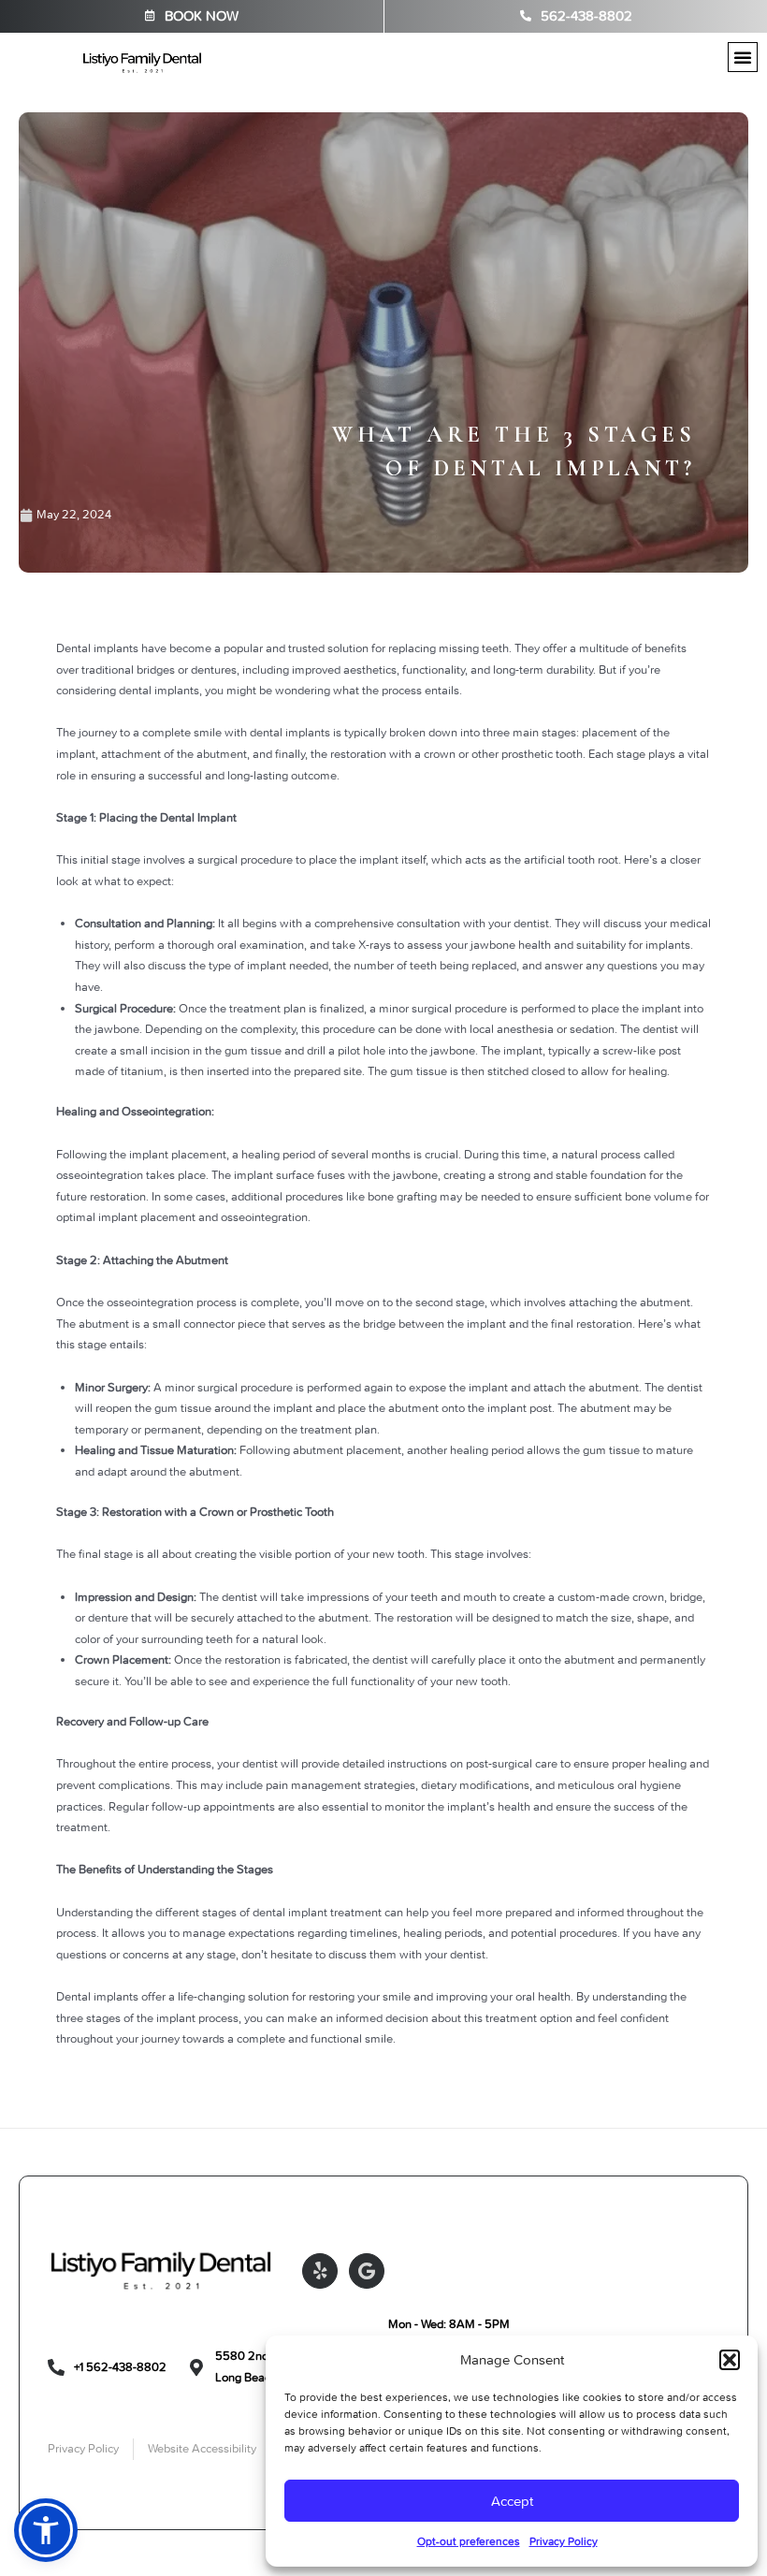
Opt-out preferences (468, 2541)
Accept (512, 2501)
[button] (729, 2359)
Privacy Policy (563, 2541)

--

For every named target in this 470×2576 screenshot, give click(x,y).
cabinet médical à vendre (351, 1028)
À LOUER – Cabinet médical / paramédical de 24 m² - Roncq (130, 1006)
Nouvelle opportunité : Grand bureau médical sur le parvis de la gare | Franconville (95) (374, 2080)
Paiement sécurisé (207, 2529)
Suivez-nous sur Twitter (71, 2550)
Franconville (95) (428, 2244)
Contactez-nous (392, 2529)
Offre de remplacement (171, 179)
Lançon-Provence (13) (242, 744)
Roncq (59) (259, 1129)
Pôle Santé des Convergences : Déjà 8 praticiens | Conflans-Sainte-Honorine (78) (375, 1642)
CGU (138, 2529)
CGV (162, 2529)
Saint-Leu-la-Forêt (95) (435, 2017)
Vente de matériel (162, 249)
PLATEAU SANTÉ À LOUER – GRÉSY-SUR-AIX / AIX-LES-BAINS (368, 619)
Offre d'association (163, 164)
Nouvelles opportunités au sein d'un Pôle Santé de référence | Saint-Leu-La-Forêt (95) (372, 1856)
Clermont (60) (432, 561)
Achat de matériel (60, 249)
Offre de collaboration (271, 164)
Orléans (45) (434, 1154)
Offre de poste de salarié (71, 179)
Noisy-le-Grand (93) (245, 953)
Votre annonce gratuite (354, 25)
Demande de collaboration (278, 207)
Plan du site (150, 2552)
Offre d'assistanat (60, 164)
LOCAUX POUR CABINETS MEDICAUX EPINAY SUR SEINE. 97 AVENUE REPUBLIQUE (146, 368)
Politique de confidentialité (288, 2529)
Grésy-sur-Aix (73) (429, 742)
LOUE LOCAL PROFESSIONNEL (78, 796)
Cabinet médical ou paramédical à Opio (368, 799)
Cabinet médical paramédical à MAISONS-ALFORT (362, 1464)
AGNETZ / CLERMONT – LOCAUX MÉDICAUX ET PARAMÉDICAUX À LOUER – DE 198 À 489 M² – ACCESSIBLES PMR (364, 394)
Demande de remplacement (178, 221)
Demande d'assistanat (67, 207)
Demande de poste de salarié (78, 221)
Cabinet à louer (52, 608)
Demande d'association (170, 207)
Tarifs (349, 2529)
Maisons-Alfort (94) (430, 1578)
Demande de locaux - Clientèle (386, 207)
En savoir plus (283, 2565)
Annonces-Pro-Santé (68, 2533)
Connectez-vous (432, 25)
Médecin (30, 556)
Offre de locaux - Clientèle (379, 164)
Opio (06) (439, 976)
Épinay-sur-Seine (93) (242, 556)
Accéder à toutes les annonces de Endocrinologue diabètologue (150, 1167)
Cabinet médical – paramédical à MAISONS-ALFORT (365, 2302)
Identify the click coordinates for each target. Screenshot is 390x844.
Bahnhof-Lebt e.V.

==

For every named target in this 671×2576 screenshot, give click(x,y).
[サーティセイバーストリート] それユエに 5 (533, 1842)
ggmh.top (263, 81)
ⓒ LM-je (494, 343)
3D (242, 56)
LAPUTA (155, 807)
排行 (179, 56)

*EXERCISE BRIEF:*
Identify each line of the material where the word "nous" shows up, and copy it.

*RESULT OF THIS EXERCISE:*
Suivez-nous sur Twitter (71, 2550)
Contactez-nous (392, 2529)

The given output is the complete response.